The elements of a method, process, routine, or algorithm described in connection with the embodiments disclosed herein can be embodied directly in hardware, in a software module executed by a processor device, or in a combination of the two. A software module can reside in RAM memory, flash memory, ROM memory, EPROM memory, EEPROM memory, registers, hard disk, a removable disk, a CD-ROM, or any other form of a non-transitory computer-readable storage medium. An exemplary storage medium can be coupled to the processor device such that the processor device can read information from, and write information to, the storage medium. In the alternative, the storage medium can be integral to the processor device. The processor device and the storage medium can reside in an ASIC. The ASIC can reside in a user terminal. In the alternative, the processor device and the storage medium can reside as discrete components in a user terminal.

Conditional language used herein, such as, among others, “can,” “could,” “might,” “may,” “e.g.,” and the like, unless specifically stated otherwise, or otherwise understood within the context as used, is generally intended to convey that certain embodiments include, while other embodiments do not include, certain features, elements and/or steps. Thus, such conditional language is not generally intended to imply that features, elements and/or steps are in any way required for one or more embodiments or that one or more embodiments necessarily include logic for deciding, with or without other input or prompting, whether these features, elements and/or steps are included or are to be performed in any particular embodiment. The terms “comprising,” “including,” “having,” and the like are synonymous and are used inclusively, in an open-ended fashion, and do not exclude additional elements, features, acts, operations, and so forth. Also, the term “or” is used in its inclusive sense (and not in its exclusive sense) so that when used, for example, to connect a list of elements, the term “or” means one, some, or all of the elements in the list.
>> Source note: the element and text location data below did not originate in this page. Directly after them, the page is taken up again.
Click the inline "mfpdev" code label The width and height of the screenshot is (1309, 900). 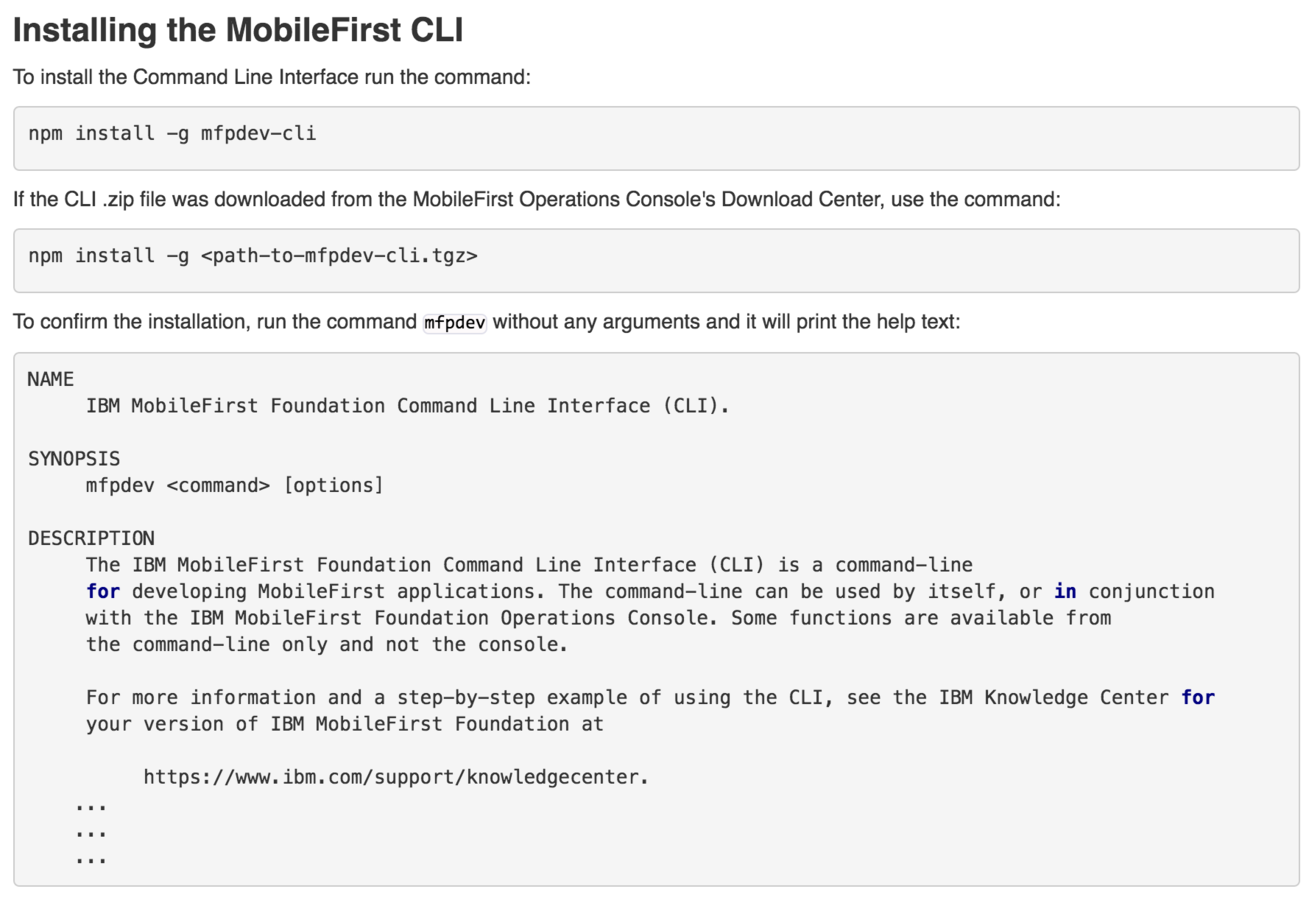[455, 323]
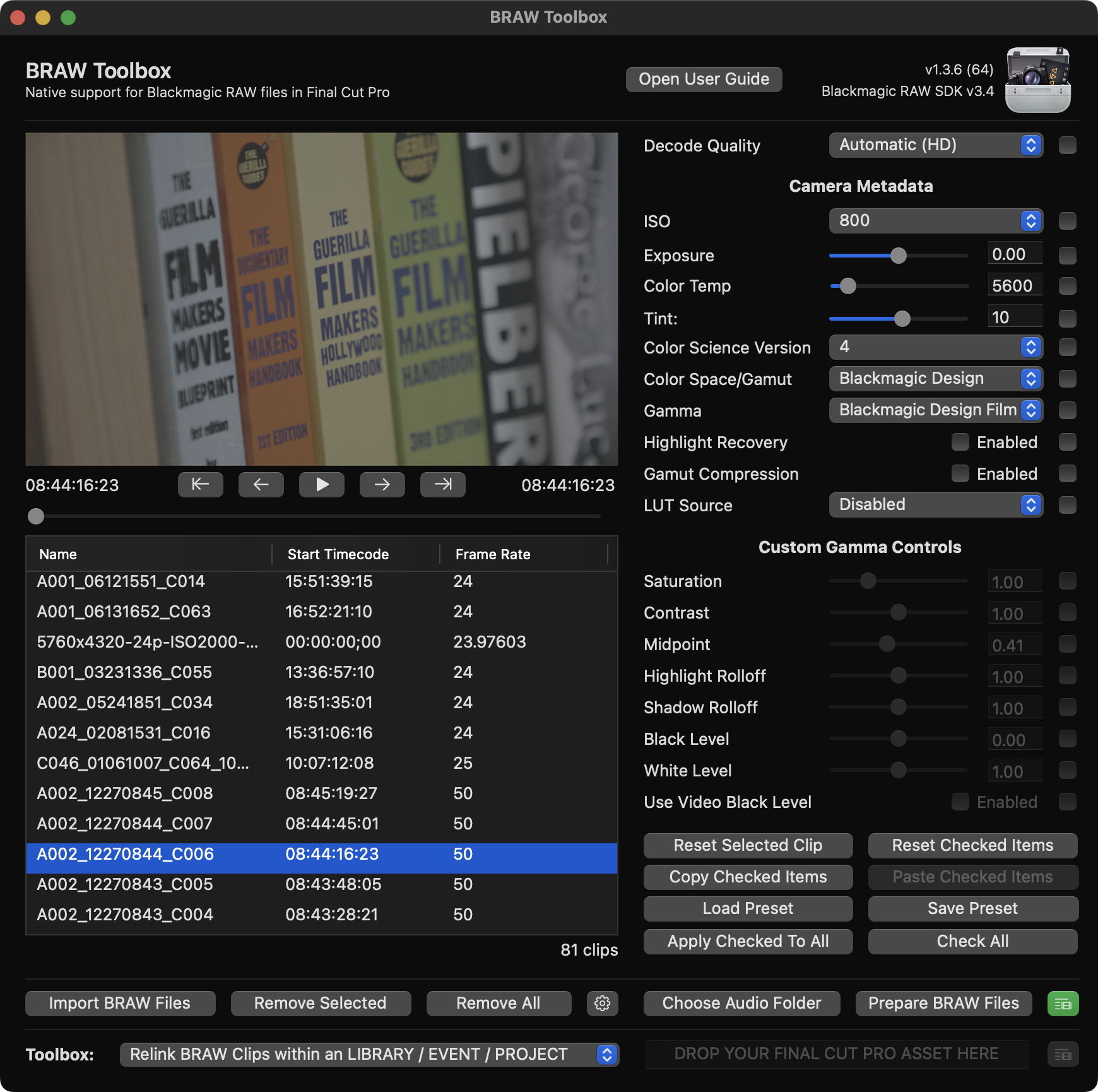Jump to last frame button
Screen dimensions: 1098x1092
tap(442, 484)

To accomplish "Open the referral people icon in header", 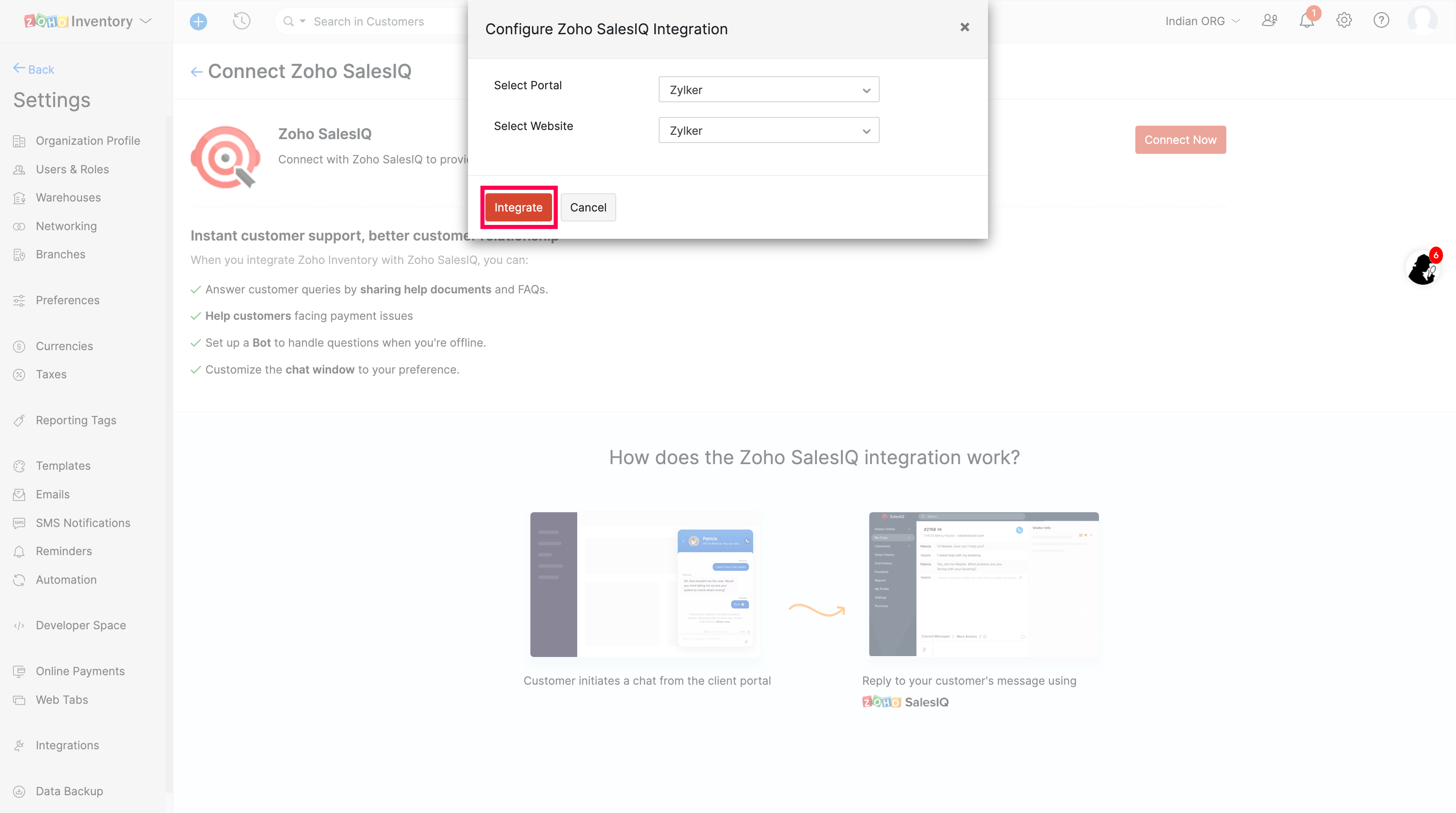I will pos(1270,21).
Disjunctive language such as the phrase “at least one of X, Y, Z,” unless specifically stated otherwise, is otherwise understood with the context as used in general to present that an item, term, etc., may be either X, Y, or Z, or any combination thereof (e.g., X, Y, and/or Z). Thus, such disjunctive language is not generally intended to, and should not, imply that certain embodiments require at least one of X, at least one of Y, or at least one of Z to each be present.
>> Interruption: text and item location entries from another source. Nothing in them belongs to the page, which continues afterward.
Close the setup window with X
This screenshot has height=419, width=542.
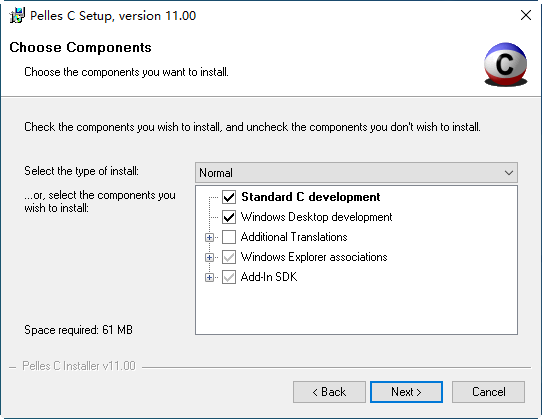(526, 15)
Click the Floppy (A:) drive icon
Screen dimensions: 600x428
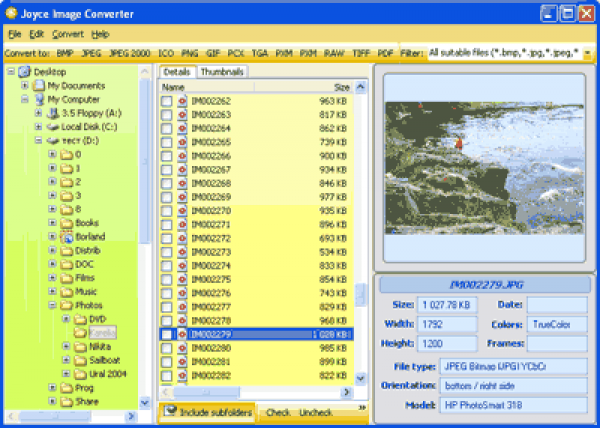click(53, 114)
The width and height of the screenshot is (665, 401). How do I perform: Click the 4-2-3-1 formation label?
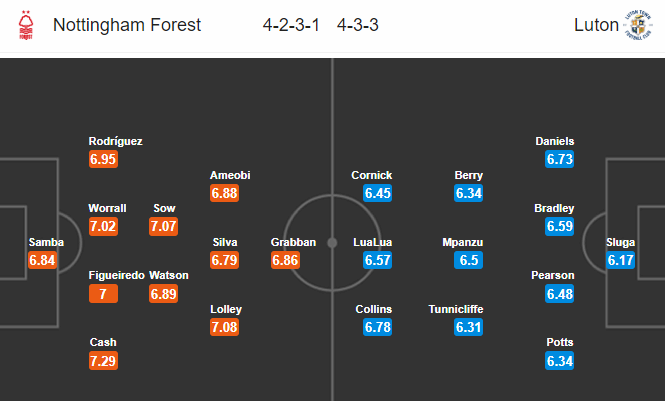(x=291, y=25)
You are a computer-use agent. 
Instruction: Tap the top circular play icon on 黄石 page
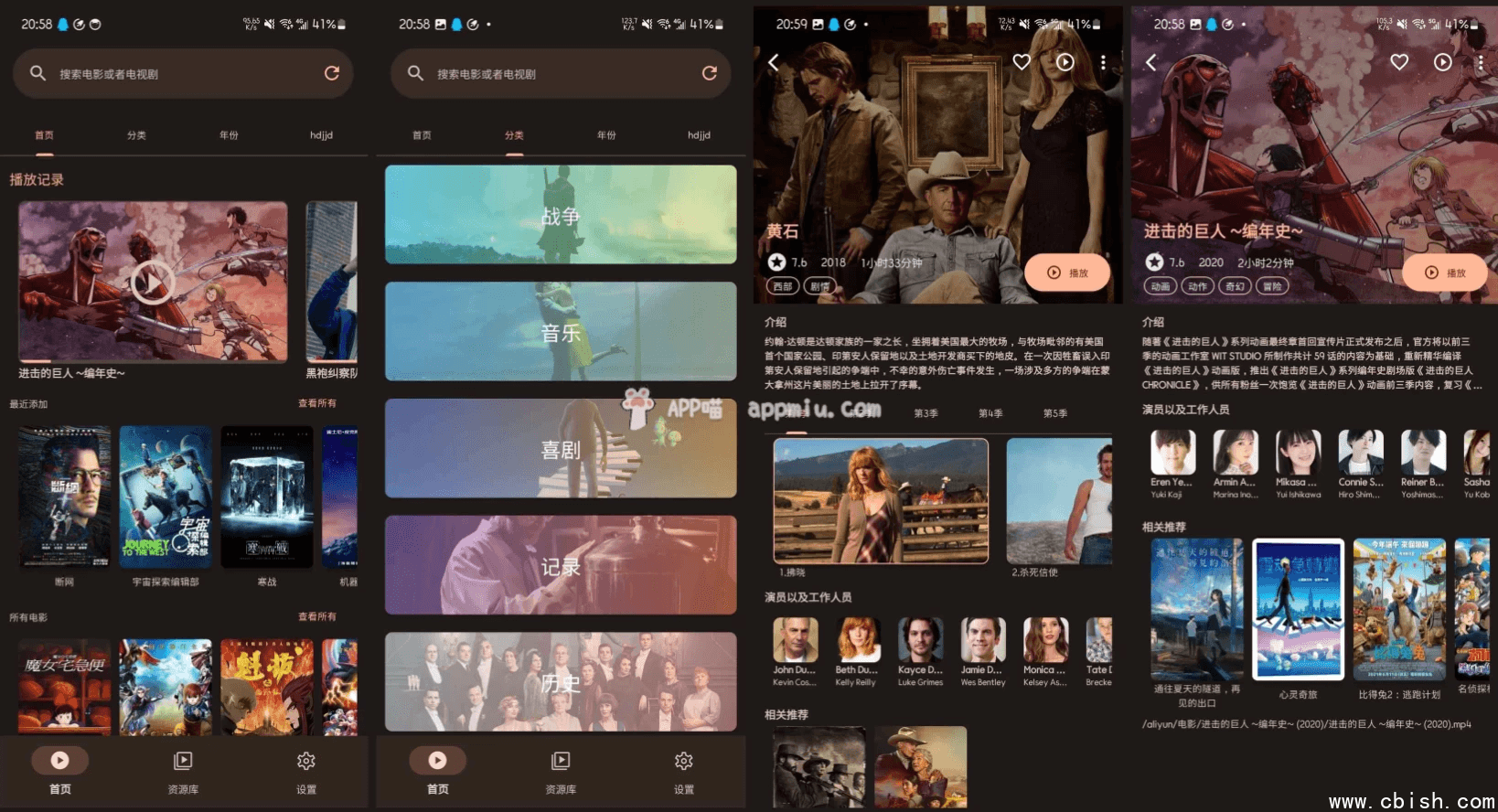tap(1065, 62)
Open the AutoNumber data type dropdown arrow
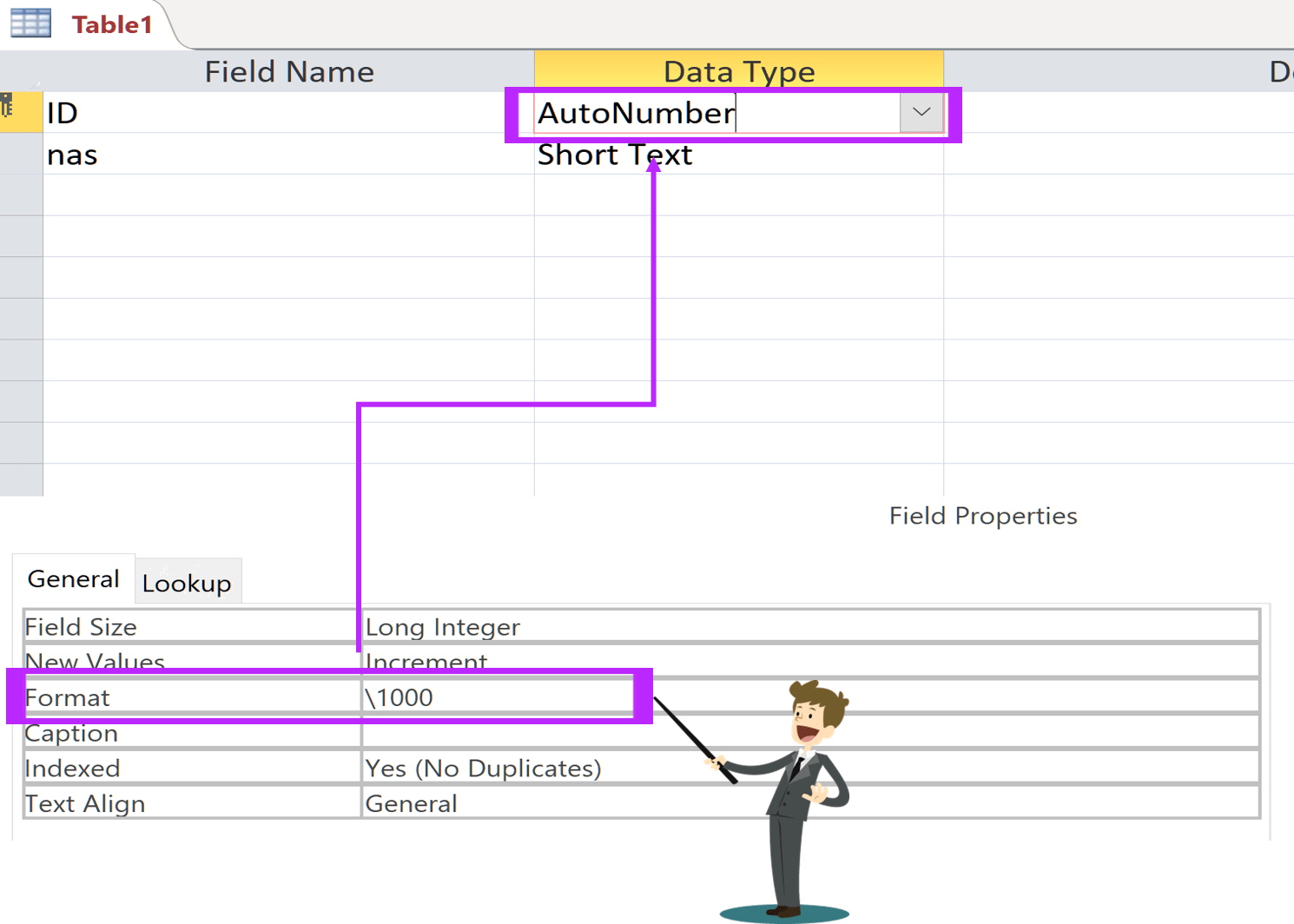The image size is (1294, 924). pyautogui.click(x=921, y=113)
Unless otherwise explicitly stated, articles such as “a” or “an” should generally be interpreted to include one or more described items. Accordingly, phrases such as “a device configured to” are intended to include one or more recited devices. Such one or more recited devices can also be collectively configured to carry out the stated recitations. For example, “a processor configured to carry out recitations A, B and C” can include a first processor configured to carry out recitation A working in conjunction with a second processor configured to carry out recitations B and C.

While the above detailed description has shown, described, and pointed out novel features as applied to various embodiments, it can be understood that various omissions, substitutions, and changes in the form and details of the devices or algorithms illustrated can be made without departing from the spirit of the disclosure. As can be recognized, certain embodiments described herein can be embodied within a form that does not provide all of the features and benefits set forth herein, as some features can be used or practiced separately from others. The scope of certain embodiments disclosed herein is indicated by the appended claims rather than by the foregoing description. All changes which come within the meaning and range of equivalency of the claims are to be embraced within their scope.